And yet, as a former Angeleno, I found myself watching Ambulance the way I sometimes have been glued to a tiny TV screen. In the back of my head I was charting Danny and Will’s path. The robbery starts in Downtown Los Angeles. They take back alleys for a while before eventually getting on the 110 freeway, which takes them South. From there they land on the 105, which takes them West, toward LAX, before a conflict at the 105 and 405 interchange, heading East. At some point they drive along the near empty Los Angeles river so Bay can film a scene where Gyllenhaal hangs out of the ambulance and shoots at a low flying copter. I am assuming that from the 405 they get back on the 10, which takes them to Boyle Heights where the journey, for the most part ends. The out-of-towner FBI agent makes a crack about how he’s never been that far East; meanwhile, his LAPD counterpart wears a USC shirt the entire time because he’s From LA.
The shout outs to various freeways will feel secondhand to anyone who has ever spent an extended amount of time in the city, even if to others it might sound like something out of the SNL sketch “The Californians.” And it’s that symphony of random numbers that make Ambulance just like any other car chase.

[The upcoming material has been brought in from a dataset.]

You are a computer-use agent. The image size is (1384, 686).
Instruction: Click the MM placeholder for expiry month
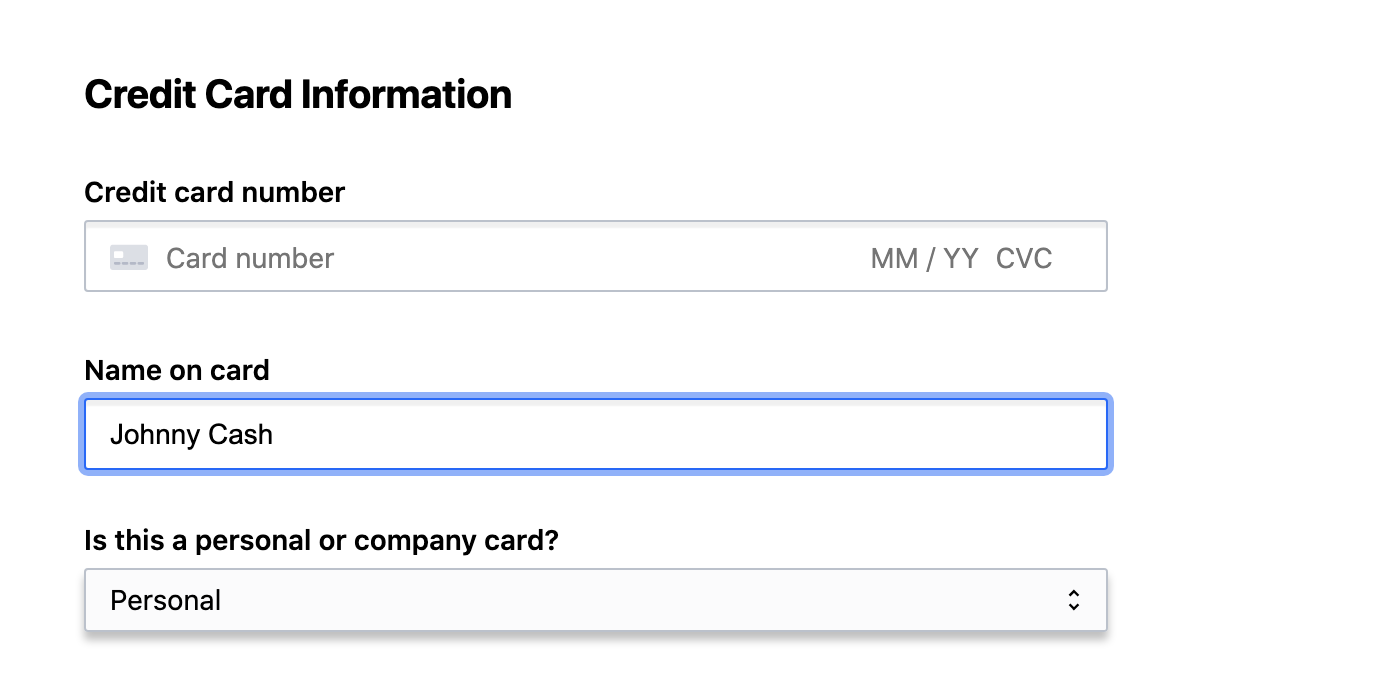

Part of the reason you’re drawn in is because you want to figure out where they are going and how they are going to get there. It’s like a puzzle constructed out of LA’s infrastructure.
But, of course, you can’t watch a car chase without feeling that insidious creep of voyeurism. The pit of your gut knows that human lives are at stake, and yet you watch anyway. Jake Gyllenhaal, who wants his performance to be as big as Bay’s booms here, has explored this in Nightcrawler, Dan Gilroy’s 2014 thriller about Los Angeles local news’ bloodlust. Ambulance is not Nightcrawler.
Bay, as is typical for the man behind the Transformers franchise, is not one for nuance. He’s not asking the viewers to morally question why they can’t look away; He’s just trying to entrance them. But in that way it’s almost more accurate to the car chase-watching experience. It’s unequivocally entertainment, but that queasy feeling is not just because Bay’s camera makes you feel like you’re on a roller coaster. Just like real life, Bay relishes in treating humans like toys for our enjoyment.